Ridiculous laws
IT seems our politicians never learn. In their eagerness to appease the powers that be, they keep coming up with terrible ways to undermine fundamental rights and concede even more power to unelected quarters.
One such legislation currently under consideration in parliament seeks to penalise the ridiculing of the Pakistan Army and the country’s judiciary with severe jail terms and / or hefty fines.
Titled the Criminal Laws (Amendment) Act, 2023, the draft bill has reportedly been vetted by the Ministry of Law and Justice, headed by the PML-N’s Azam Nazeer Tarar, after being initiated by the Ministry of Interior, currently headed by Rana Sanaullah, also from the PML-N.
The bill seeks to add new sections to the Pakistan Penal Code and the Code of Criminal Procedure to make the ‘crime’ of ‘intentionally ridiculing’ the armed forces or judiciary punishable with up to five years in prison and/ or a fine of up to Rs1 million, and also to give law enforcement agencies the power to arrest a suspected offender without a warrant.
The offence will be non-bailable and non-compoundable and only challengeable through a sessions court. The only check and balance offered is that the government of the day will approve each case before it is prosecuted.
However, given the pliability of our civilian overlords when under enough pressure, that is hardly something to take comfort in. It ought to be mentioned that this legislation has been proposed in response to what the government has described as a “deliberate cyber campaign” against “important state institutions and their officials”.
However, if the recent banning of internet knowledge resource Wikipedia is any indication of how deeply suspicious our authorities are of digital platforms and how little they understand them, this latest attempt to control online narratives, too, will backfire.
It will invariably be used to stifle any criticism of state policies that are opposed by the general public and will soon come back to haunt those championing it today.

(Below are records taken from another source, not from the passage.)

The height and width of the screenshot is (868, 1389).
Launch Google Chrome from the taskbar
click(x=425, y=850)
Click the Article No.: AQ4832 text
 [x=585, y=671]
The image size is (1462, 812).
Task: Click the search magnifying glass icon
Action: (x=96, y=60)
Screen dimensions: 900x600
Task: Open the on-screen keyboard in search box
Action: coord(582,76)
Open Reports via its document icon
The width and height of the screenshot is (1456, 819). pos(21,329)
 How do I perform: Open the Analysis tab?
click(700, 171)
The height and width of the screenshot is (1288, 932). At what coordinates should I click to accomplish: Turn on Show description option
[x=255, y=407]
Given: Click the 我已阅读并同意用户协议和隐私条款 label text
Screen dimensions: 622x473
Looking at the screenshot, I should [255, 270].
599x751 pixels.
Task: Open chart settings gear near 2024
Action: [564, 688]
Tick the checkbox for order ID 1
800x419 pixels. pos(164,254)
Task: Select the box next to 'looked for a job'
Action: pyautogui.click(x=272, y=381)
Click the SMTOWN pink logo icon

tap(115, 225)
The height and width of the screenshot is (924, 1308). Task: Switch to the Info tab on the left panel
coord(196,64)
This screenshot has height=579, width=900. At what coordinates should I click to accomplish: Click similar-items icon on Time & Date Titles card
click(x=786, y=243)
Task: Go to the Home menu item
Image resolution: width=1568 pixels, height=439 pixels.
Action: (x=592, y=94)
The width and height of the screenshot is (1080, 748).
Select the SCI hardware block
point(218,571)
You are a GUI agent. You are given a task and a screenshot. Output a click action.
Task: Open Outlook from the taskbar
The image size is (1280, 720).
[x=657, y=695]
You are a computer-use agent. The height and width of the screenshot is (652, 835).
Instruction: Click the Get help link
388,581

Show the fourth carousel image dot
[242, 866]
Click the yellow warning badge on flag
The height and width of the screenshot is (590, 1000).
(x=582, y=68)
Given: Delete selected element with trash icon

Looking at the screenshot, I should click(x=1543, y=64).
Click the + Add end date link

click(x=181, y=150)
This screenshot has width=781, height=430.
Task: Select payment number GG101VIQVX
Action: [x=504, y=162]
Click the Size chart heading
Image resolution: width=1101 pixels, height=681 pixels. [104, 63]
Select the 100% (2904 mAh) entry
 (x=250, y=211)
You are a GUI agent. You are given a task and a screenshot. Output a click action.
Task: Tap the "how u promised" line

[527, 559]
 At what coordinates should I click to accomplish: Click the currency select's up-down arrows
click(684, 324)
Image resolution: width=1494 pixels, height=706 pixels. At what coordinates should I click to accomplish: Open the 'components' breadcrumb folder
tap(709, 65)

The PTI government had issued the Peca Ordinance this same month last year. The Islamabad High Court thankfully shot the law down in April 2022, and the party was lucky to be spared its consequences.
“The criminalisation of defamation, protection of individual reputations through arrest and imprisonment and the resultant chilling effect violates the letter of the Constitution,” the court had noted in reference to the freedom of expression granted to all citizens.
Almost a year on, a new government is repeating the PTI’s blunder despite that ruling. It seems that certain quarters simply do not care what the law says — just what they want it to say.
One cannot help but wonder if it is perhaps the law of the land which actually needs protection from repeated ridicule by the country’s elite.